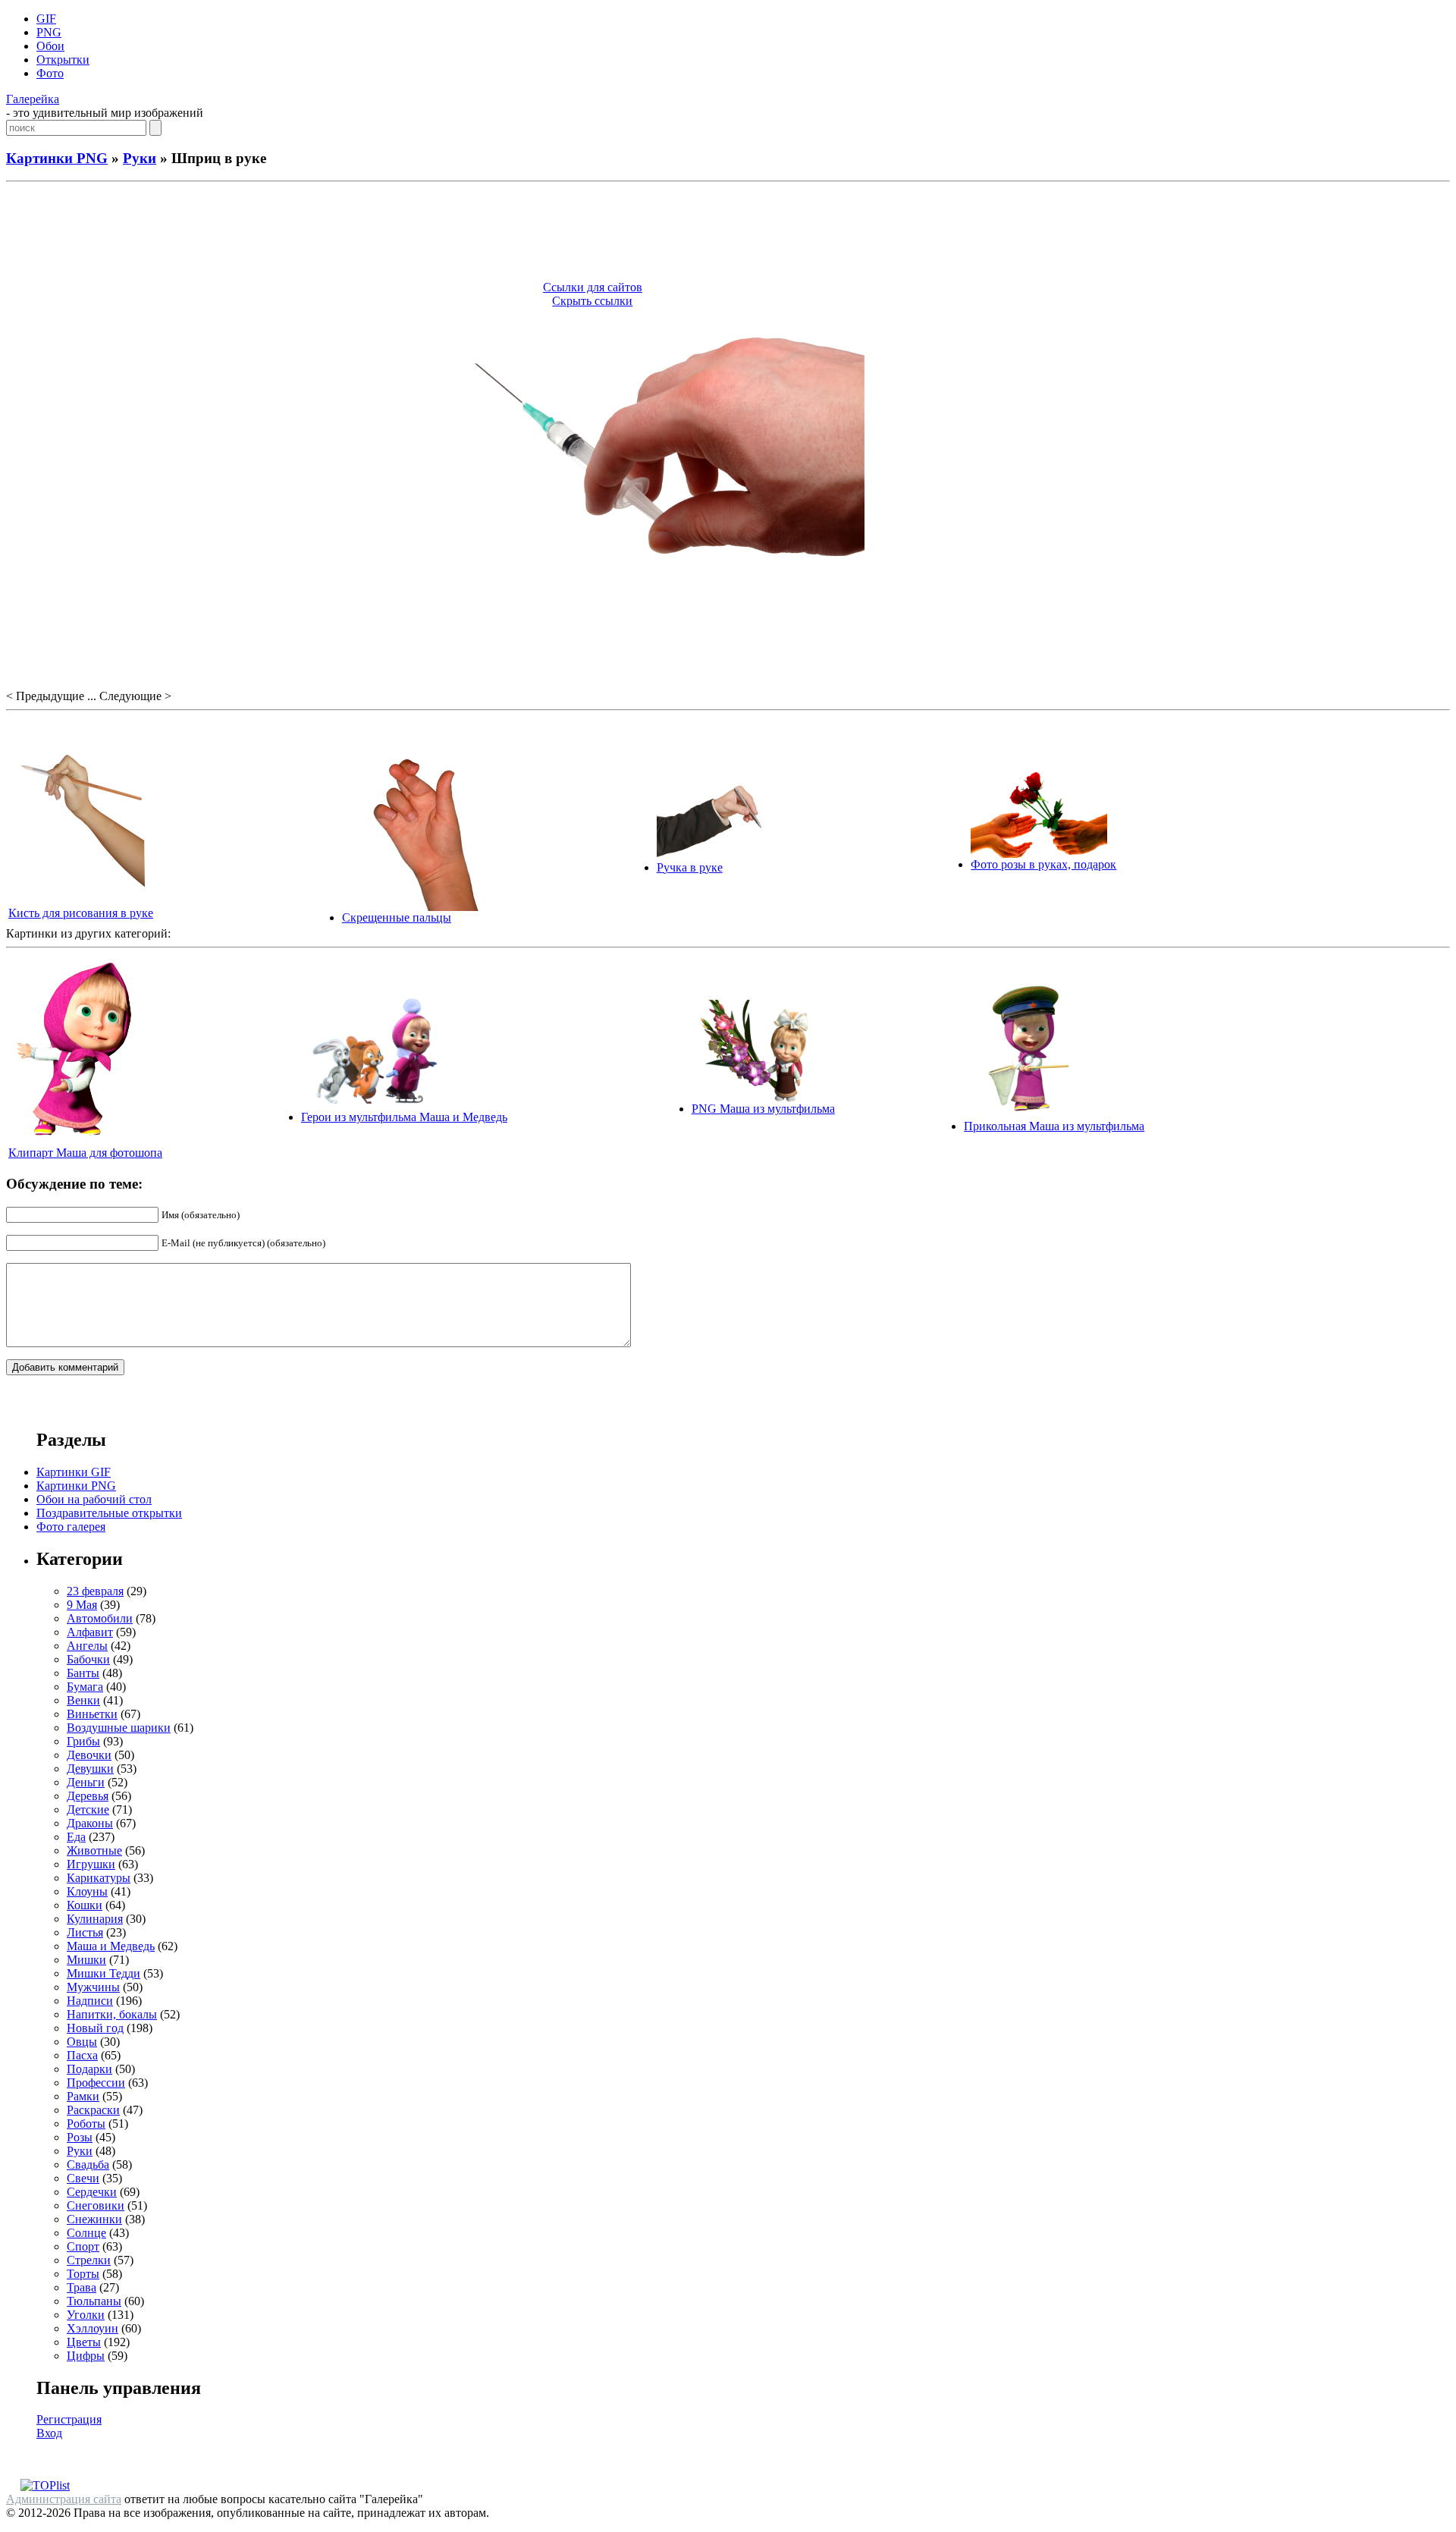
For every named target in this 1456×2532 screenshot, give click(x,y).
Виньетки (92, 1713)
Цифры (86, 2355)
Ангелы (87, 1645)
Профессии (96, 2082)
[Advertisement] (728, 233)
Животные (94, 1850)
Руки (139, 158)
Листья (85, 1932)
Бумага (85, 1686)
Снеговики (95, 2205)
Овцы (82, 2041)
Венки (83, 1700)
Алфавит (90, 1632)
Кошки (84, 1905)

++++++

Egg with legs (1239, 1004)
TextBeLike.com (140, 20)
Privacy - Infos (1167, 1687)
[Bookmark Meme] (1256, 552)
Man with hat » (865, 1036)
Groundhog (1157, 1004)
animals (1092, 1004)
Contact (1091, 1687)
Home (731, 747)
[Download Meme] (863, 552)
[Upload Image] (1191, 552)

++++++

**Exercise directions**
In the listing above, locate the line containing "For every named" and the line containing "Кошки (84, 1905)", then transcribe both and every line between them verbatim.

**Output**
For every named target in this 1456×2532 screenshot, give click(x,y).
Виньетки (92, 1713)
Цифры (86, 2355)
Ангелы (87, 1645)
Профессии (96, 2082)
[Advertisement] (728, 233)
Животные (94, 1850)
Руки (139, 158)
Листья (85, 1932)
Бумага (85, 1686)
Снеговики (95, 2205)
Овцы (82, 2041)
Венки (83, 1700)
Алфавит (90, 1632)
Кошки (84, 1905)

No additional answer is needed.